An estimated 23 per cent of the Australian population are from a CALD background according to the National Disability Insurance Scheme’s (NDIS) definition of cultural and linguistic diversity. The available evidence indicates that people from CALD backgrounds have rates of disability, and profound or severe disability, similar to the rest of the Australian population. (Still Outside the Tent, October 2018).
CultureReady are free workshops aimed at helping disability service providers to work more effectively with people from Culturally and Linguistically Diverse (CALD) backgrounds.
You can learn how to enhance your service delivery to CALD participants, how to recruit and retain high performing staff from diverse backgrounds, and how to train staff to provide respectful and culturally responsive services.
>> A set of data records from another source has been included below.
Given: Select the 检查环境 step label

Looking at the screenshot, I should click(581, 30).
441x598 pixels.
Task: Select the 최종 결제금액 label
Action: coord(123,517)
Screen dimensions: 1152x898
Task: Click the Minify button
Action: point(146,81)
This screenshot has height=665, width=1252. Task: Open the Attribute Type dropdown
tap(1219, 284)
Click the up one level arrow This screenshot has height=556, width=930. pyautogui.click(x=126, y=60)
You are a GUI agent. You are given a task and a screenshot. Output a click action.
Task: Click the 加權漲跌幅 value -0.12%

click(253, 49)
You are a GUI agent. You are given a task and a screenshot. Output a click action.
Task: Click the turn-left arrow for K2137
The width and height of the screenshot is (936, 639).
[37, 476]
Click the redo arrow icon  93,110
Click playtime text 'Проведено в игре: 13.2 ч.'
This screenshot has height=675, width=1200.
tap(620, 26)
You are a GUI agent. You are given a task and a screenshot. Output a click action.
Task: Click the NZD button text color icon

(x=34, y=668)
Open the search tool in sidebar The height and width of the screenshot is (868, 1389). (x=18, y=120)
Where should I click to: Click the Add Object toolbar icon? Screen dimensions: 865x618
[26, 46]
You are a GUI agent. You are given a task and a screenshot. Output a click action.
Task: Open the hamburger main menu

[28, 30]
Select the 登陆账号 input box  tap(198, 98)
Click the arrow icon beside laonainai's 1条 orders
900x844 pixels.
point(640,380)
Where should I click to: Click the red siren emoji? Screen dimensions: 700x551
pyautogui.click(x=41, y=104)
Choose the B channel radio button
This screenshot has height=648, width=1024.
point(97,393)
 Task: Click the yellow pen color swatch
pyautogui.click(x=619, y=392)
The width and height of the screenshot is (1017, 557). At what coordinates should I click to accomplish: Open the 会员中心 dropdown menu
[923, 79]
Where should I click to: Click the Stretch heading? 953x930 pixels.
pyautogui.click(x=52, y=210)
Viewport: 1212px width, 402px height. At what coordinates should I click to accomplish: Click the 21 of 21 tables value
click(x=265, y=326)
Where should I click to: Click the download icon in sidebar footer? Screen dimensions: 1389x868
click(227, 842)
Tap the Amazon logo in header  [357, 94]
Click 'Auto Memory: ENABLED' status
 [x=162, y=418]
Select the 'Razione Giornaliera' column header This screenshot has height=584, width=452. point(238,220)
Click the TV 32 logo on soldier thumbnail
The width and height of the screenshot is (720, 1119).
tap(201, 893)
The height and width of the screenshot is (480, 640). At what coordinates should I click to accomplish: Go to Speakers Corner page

Find more information about workshops and training on the Settlement Services international website: https://www.ssi.org.au/services/ssi-training/cultureready
(Alt text: image shows two women from culturally diverse backgrounds. The woman in the foreground wears a white headscarf and is smiling at the camera with a red pen in her hand and a writing book on a table in front of her. The woman in the background wears a dark blue denim jacket with glasses and black wavy hair)
Be My Eyes is a free mobile app with one main goal: to make the world more accessible for blind and low-vision people. The app connects blind and low-vision individuals with sighted volunteers and companies from all over the world through a live video call.
More than 2,000,000 volunteers from all over the world have signed up to the app to assist blind and low-vision users.
Be My Eyes users can request assistance in over 180 languages and every day, volunteers sign onto Be My Eyes to lend their sight to blind and low-vision individuals to tackle challenges and solve problems together.
The premise is very simple. If someone who is blind or low vision needs help from a sighted person, they simply put out a call. A sighted volunteer answers the video call and lends their eyes to help solve the problem. It could be as simple as checking an expiry date, reading an instruction, or answering a simple question like, ‘which is the red button?’ or ‘what colour shoes go with this dress I’m wearing?’
In these simple little ways this app and its many volunteers can make a big difference in the everyday lives of others.